Jakarta: Kriminologi Fakultas Ilmu Sosial dan Ilmu Politik (FISIP) Universitas Indonesia (UI), Prof. Adrianus Meliala, menilai kasus dugaan pemerkosaan yang dilakukan oleh seorang dokter program pendidikan dokter spesialis (PPDS) terhadap pasien Rumah Sakit Hasan Sadikin (RSHS) Bandung, bukan karena gangguan perilaku seksual (fetis). Aksi tersebut murni sebagai tindakan pemerkosaan yang direncanakan.
Berdasarkan penjelasan Adrianus, fetis ditandai oleh gairah seksual terhadap objek bukan seksual. Misalnya sepatu atau pakaian dalam. Sementara dalam kasus ini, pelaku memilih korban yang jelas-jelas merupakan objek seksual.

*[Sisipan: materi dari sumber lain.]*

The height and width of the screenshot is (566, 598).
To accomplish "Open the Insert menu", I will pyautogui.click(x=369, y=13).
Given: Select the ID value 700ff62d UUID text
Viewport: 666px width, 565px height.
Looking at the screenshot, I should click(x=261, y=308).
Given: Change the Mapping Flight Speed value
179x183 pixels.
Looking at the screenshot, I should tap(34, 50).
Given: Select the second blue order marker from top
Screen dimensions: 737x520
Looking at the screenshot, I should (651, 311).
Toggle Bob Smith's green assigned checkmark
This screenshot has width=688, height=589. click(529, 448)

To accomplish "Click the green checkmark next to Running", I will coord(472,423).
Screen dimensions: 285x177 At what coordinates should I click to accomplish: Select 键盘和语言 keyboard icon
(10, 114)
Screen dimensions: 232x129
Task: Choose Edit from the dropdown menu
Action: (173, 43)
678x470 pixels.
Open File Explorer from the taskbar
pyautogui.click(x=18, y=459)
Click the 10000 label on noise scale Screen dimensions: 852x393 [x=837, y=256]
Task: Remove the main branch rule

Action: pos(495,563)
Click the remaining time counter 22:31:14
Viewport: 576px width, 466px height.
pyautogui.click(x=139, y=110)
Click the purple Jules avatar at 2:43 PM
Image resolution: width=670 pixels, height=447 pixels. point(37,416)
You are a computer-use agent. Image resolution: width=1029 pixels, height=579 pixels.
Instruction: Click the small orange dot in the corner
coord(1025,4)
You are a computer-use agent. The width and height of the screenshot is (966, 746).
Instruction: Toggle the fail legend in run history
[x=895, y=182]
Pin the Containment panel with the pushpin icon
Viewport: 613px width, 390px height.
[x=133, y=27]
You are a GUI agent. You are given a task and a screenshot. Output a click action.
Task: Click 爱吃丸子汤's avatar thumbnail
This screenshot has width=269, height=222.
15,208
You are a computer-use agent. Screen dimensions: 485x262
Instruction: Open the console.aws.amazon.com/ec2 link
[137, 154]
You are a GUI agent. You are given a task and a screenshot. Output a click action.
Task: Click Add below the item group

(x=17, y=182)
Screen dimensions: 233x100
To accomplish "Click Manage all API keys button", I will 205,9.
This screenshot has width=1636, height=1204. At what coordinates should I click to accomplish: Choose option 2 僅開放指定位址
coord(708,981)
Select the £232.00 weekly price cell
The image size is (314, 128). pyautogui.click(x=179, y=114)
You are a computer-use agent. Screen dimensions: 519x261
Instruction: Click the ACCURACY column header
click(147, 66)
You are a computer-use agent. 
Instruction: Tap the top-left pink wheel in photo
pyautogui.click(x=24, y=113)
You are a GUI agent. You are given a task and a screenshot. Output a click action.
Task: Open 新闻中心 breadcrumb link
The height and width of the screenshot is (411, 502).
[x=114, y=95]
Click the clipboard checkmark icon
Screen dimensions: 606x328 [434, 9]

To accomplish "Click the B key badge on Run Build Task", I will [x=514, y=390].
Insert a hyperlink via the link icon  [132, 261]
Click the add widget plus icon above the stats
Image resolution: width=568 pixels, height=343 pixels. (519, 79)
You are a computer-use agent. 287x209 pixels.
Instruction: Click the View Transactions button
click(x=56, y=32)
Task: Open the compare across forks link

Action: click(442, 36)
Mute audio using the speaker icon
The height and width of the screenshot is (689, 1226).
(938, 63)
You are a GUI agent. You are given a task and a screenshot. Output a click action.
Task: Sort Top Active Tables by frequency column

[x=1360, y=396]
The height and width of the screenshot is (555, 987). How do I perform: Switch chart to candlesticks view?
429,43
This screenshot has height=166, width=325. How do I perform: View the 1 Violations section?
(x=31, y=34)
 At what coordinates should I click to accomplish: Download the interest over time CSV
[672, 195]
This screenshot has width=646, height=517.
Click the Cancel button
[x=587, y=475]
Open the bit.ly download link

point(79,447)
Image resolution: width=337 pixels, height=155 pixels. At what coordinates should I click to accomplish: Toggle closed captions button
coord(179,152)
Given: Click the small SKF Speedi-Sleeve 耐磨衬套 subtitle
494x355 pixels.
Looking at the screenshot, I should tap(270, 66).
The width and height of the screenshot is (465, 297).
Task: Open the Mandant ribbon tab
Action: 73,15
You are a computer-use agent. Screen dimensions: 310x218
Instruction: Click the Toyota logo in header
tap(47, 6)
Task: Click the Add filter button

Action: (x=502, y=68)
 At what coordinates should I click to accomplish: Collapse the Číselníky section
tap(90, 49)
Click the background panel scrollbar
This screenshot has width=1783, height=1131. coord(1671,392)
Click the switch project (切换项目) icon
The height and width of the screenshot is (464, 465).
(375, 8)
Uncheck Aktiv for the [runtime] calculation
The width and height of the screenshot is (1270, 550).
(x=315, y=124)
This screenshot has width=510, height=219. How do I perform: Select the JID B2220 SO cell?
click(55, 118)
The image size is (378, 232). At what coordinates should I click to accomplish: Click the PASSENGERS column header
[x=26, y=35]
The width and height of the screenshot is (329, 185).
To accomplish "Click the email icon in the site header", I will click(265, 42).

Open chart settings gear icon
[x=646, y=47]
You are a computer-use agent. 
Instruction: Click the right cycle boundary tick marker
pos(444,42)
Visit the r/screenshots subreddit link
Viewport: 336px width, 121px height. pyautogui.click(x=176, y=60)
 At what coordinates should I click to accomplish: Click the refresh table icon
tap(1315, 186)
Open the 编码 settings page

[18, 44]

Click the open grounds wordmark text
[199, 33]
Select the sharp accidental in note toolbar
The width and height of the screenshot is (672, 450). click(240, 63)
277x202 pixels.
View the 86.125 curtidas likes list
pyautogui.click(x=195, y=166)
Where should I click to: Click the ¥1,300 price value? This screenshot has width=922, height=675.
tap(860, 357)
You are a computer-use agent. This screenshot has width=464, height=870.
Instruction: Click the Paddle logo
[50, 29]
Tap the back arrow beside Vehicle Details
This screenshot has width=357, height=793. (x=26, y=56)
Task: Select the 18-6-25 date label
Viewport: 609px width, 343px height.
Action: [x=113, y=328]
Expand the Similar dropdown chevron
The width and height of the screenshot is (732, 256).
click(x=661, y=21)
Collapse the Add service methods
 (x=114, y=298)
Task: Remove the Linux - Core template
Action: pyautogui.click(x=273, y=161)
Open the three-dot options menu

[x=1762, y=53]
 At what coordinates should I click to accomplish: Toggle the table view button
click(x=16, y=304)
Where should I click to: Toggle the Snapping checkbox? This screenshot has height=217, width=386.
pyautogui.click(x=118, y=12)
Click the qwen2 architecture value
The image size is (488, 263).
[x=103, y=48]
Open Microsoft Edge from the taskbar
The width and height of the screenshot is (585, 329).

"Pendekatan fetis tidak cocok diterapkan pada pelaku ini. Karena objeknya adalah perempuan dan aksinya eksplisit seksual," kata Adrianus, dikutip dari Metro Siang Metro TV, Selasa, 15 April 2025.
Menurutnya, meskipun dilakukan pemeriksaan psikologi forensik terhadap pelaku, kemungkinan adanya gangguan perilaku hanya bersifat ringan (mild). Hal tersebut, lanjutnya, tidak cukup untuk menghapus pertanggungjawaban pidana.
"Kalau pun ada indikasi gangguan, itu tidak akan bisa menyampingkan tanggung jawab pidana. Modus yang dilakukan sudah jelas menunjukkan relasi kuasa, perencanaan, dan tindakan yang terstruktur," katanya.
Terkait ancaman hukuman, Adrianus menyebut pelaku bisa dijerat pasal
pemerkosaan yang diperberat dengan unsur perencanaan, pencurian, dan penyalahgunaan fasilitas rumah sakit. Jika unsur pemberatan ini terbukti, pelaku dapat diancam hukuman maksimal.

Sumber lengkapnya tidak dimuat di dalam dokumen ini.